Look in the material below for the line with "How do I perform: Toggle the" and the line with "Open athlete SCHNEIDER Patrick's name link", then set down exactly those two lines and all lines between, nothing more.

* _DATA FOR THE TASK_:

- Opening Delimiter -

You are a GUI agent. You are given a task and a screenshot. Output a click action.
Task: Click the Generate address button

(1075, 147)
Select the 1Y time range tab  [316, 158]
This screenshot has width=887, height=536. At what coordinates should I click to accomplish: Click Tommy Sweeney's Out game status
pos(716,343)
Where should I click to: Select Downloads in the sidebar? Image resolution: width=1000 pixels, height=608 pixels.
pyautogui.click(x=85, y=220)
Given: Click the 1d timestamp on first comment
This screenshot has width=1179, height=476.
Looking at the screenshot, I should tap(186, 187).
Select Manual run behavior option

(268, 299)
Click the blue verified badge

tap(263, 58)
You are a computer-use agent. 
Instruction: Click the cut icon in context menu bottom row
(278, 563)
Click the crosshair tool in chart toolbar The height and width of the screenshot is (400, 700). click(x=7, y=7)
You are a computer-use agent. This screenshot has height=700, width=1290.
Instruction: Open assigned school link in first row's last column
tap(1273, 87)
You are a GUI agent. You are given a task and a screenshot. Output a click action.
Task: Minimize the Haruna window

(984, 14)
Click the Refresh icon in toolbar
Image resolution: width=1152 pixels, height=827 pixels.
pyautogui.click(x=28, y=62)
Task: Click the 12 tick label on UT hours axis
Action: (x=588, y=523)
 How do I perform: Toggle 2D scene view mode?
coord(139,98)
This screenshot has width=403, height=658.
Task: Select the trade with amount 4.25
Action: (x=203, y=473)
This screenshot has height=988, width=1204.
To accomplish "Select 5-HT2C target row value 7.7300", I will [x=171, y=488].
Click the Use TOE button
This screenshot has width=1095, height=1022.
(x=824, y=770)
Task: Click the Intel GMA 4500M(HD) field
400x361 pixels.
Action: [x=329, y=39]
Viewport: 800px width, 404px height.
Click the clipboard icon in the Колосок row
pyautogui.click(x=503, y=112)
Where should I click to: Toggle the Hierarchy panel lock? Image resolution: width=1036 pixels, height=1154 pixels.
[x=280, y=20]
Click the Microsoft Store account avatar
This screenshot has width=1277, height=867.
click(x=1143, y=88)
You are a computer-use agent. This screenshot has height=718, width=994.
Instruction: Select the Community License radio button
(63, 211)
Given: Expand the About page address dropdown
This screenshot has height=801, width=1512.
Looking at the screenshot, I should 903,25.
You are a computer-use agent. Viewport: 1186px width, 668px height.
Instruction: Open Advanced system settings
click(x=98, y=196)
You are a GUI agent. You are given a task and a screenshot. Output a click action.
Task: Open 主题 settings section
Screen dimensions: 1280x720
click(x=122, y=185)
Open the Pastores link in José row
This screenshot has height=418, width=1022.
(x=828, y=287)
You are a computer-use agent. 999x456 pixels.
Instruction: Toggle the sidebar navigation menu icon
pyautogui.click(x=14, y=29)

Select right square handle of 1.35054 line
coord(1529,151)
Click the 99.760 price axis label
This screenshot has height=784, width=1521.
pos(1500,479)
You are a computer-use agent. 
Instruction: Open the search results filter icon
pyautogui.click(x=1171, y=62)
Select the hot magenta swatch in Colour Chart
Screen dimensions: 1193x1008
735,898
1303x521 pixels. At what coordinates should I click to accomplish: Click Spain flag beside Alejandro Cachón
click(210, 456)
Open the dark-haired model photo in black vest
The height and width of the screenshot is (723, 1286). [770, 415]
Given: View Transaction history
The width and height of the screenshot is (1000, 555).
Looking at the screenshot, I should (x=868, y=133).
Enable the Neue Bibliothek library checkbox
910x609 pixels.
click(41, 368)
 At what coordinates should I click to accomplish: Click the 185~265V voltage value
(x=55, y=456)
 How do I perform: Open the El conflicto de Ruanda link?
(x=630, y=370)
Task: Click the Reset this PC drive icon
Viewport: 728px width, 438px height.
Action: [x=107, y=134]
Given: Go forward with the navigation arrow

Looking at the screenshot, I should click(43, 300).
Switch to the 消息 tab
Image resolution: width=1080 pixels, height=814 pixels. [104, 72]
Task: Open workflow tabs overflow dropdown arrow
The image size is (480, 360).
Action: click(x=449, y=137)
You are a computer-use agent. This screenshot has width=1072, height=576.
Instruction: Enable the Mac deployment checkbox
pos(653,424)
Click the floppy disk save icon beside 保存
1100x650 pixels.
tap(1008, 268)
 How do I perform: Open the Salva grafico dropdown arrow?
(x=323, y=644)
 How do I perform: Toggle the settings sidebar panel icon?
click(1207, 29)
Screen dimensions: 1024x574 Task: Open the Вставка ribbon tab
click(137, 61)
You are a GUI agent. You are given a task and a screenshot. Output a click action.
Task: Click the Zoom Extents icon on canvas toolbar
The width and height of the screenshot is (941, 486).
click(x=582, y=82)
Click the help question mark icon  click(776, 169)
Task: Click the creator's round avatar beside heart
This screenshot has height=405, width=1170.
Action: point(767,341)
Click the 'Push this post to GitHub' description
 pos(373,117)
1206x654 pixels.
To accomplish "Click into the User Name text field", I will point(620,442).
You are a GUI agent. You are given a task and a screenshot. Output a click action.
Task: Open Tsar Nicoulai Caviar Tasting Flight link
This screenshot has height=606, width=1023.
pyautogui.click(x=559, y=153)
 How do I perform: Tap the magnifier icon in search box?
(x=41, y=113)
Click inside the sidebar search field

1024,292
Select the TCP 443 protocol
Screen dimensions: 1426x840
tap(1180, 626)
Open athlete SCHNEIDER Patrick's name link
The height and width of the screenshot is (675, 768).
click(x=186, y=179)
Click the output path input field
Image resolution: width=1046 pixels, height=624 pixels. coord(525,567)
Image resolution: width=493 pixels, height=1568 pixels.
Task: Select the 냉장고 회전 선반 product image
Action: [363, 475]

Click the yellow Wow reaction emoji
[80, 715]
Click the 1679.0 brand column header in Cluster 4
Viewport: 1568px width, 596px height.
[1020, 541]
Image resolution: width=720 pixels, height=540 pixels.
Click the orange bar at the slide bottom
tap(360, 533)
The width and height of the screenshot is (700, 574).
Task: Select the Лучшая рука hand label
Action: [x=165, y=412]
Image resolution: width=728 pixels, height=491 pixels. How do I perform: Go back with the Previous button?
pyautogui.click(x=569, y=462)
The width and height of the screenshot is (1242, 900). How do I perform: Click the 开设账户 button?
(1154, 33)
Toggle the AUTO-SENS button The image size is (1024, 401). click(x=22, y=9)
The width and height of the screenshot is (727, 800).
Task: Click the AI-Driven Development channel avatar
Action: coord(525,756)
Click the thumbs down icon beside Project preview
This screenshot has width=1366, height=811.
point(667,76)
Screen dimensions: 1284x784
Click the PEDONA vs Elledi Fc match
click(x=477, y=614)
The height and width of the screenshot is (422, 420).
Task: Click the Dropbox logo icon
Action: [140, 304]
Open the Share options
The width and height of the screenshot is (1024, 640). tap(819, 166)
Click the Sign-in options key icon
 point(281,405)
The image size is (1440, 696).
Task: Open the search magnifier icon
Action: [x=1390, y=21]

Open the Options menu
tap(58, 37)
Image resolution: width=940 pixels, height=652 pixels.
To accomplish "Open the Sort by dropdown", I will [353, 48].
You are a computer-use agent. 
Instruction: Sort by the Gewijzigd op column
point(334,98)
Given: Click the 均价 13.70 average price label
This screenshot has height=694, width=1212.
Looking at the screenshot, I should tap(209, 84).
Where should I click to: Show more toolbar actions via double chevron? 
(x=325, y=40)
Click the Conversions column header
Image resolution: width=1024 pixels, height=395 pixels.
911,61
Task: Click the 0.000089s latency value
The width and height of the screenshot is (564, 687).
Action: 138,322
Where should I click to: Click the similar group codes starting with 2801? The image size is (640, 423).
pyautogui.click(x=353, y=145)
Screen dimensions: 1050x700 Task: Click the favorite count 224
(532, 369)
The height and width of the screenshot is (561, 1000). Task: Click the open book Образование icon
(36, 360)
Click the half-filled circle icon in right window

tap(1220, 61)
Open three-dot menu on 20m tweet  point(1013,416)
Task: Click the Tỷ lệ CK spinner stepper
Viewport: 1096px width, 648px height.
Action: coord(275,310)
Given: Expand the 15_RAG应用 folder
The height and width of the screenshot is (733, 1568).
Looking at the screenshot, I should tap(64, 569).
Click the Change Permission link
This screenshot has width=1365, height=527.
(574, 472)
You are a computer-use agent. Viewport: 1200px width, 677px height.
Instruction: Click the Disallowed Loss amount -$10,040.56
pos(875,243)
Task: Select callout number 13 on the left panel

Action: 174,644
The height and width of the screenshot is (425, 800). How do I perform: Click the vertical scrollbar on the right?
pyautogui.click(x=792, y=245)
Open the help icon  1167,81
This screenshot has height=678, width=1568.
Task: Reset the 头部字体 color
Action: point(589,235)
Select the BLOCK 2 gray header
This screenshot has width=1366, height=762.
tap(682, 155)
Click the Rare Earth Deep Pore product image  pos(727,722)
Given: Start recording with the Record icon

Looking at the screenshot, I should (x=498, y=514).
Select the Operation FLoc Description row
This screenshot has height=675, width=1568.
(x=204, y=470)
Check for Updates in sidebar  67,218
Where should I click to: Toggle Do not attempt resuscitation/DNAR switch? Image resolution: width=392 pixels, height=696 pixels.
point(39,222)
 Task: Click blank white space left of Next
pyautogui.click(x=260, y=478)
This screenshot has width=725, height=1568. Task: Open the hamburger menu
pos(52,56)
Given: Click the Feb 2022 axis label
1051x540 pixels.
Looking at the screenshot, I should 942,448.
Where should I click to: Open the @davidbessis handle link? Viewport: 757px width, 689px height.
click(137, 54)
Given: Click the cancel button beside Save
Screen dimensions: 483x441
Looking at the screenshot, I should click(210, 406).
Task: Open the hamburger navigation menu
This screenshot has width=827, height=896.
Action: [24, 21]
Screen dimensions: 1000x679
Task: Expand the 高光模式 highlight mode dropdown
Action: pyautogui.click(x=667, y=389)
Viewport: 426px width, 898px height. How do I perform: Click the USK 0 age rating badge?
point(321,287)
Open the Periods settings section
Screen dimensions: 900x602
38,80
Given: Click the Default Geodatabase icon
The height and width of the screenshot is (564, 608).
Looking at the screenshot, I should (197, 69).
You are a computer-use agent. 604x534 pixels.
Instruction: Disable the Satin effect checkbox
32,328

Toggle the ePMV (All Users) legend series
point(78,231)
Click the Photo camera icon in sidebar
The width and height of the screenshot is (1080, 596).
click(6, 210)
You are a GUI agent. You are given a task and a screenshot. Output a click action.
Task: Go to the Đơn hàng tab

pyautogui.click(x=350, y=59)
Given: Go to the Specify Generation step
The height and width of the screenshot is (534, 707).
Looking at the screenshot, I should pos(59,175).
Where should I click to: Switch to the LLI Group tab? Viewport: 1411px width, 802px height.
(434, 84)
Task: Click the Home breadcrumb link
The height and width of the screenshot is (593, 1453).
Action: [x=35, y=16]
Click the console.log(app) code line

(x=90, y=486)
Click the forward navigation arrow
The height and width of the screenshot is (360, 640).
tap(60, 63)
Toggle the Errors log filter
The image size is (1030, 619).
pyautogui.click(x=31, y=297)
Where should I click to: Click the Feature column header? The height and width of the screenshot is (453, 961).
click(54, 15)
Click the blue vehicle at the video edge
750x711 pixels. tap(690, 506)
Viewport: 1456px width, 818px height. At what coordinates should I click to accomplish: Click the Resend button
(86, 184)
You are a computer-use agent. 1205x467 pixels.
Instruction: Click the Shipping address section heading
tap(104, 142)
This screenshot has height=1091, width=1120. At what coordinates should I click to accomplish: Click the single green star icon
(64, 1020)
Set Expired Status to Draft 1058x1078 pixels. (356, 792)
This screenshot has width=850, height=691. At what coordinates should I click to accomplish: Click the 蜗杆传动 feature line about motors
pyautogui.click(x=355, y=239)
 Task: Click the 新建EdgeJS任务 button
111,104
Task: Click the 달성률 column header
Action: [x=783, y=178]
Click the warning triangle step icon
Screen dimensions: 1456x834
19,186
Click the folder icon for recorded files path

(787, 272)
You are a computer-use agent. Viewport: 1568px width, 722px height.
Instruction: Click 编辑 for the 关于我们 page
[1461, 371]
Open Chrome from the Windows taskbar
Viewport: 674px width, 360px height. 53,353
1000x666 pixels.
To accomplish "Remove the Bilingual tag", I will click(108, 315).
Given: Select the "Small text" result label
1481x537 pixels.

- Closing Delimiter -

* _ANSWER FOR THIS EXERCISE_:
 How do I perform: Toggle the settings sidebar panel icon?
click(1207, 29)
Screen dimensions: 1024x574 Task: Open the Вставка ribbon tab
click(137, 61)
You are a GUI agent. You are given a task and a screenshot. Output a click action.
Task: Click the Zoom Extents icon on canvas toolbar
The width and height of the screenshot is (941, 486).
click(x=582, y=82)
Click the help question mark icon  click(776, 169)
Task: Click the creator's round avatar beside heart
This screenshot has height=405, width=1170.
Action: point(767,341)
Click the 'Push this post to GitHub' description
 pos(373,117)
1206x654 pixels.
To accomplish "Click into the User Name text field", I will point(620,442).
You are a GUI agent. You are given a task and a screenshot. Output a click action.
Task: Open Tsar Nicoulai Caviar Tasting Flight link
This screenshot has height=606, width=1023.
pyautogui.click(x=559, y=153)
 How do I perform: Tap the magnifier icon in search box?
(x=41, y=113)
Click inside the sidebar search field

1024,292
Select the TCP 443 protocol
Screen dimensions: 1426x840
tap(1180, 626)
Open athlete SCHNEIDER Patrick's name link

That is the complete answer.